---- Extracted data
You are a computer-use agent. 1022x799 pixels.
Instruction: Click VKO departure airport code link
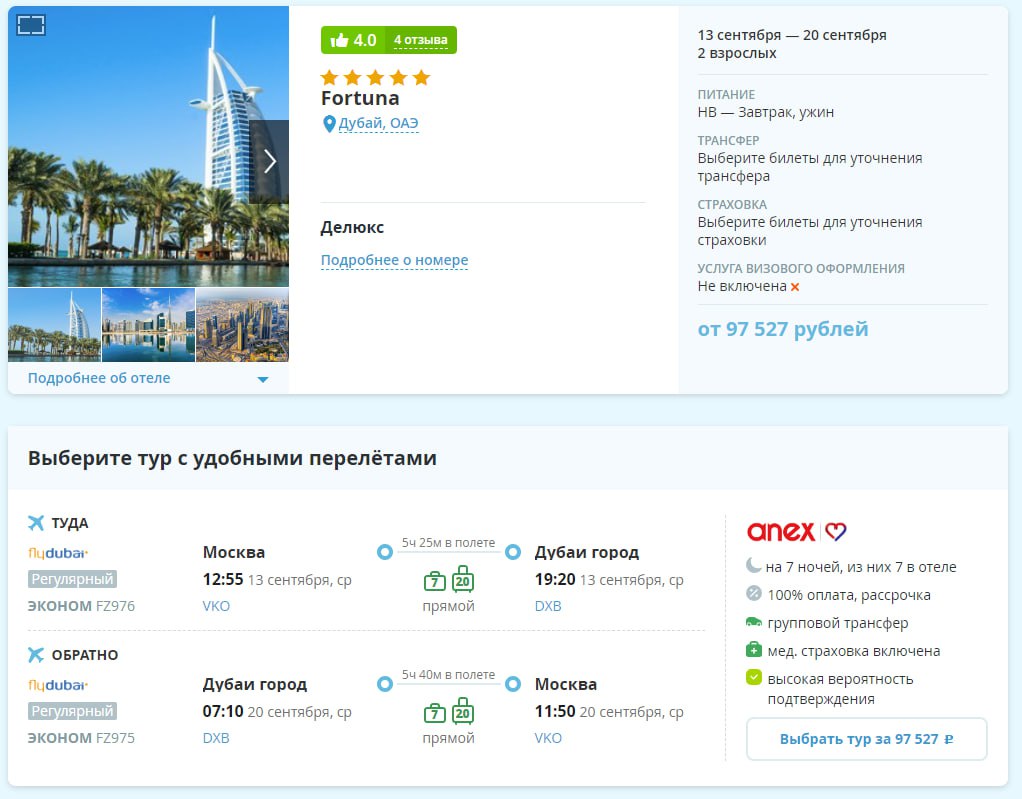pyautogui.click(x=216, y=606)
--------
---- Extracted data
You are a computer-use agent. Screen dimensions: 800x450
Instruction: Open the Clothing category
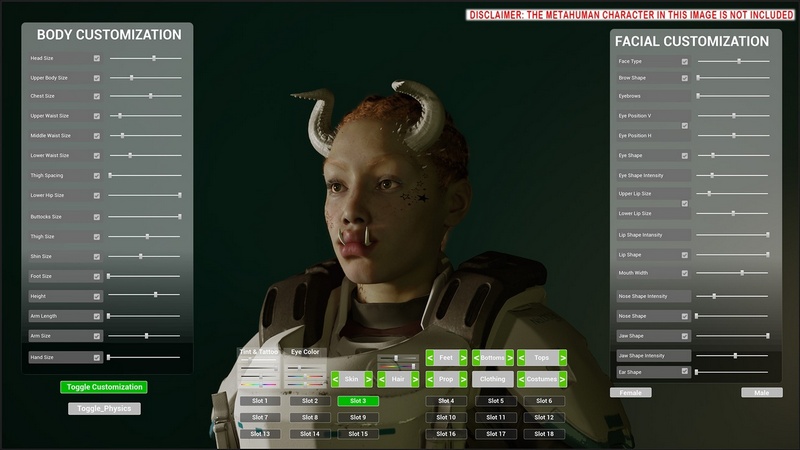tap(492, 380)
--------
When the word "agent" turns up on a line of the material above, copy that line.

▶ **Response to this exercise**
You are a computer-use agent. 1022x799 pixels.
You are a computer-use agent. Screen dimensions: 800x450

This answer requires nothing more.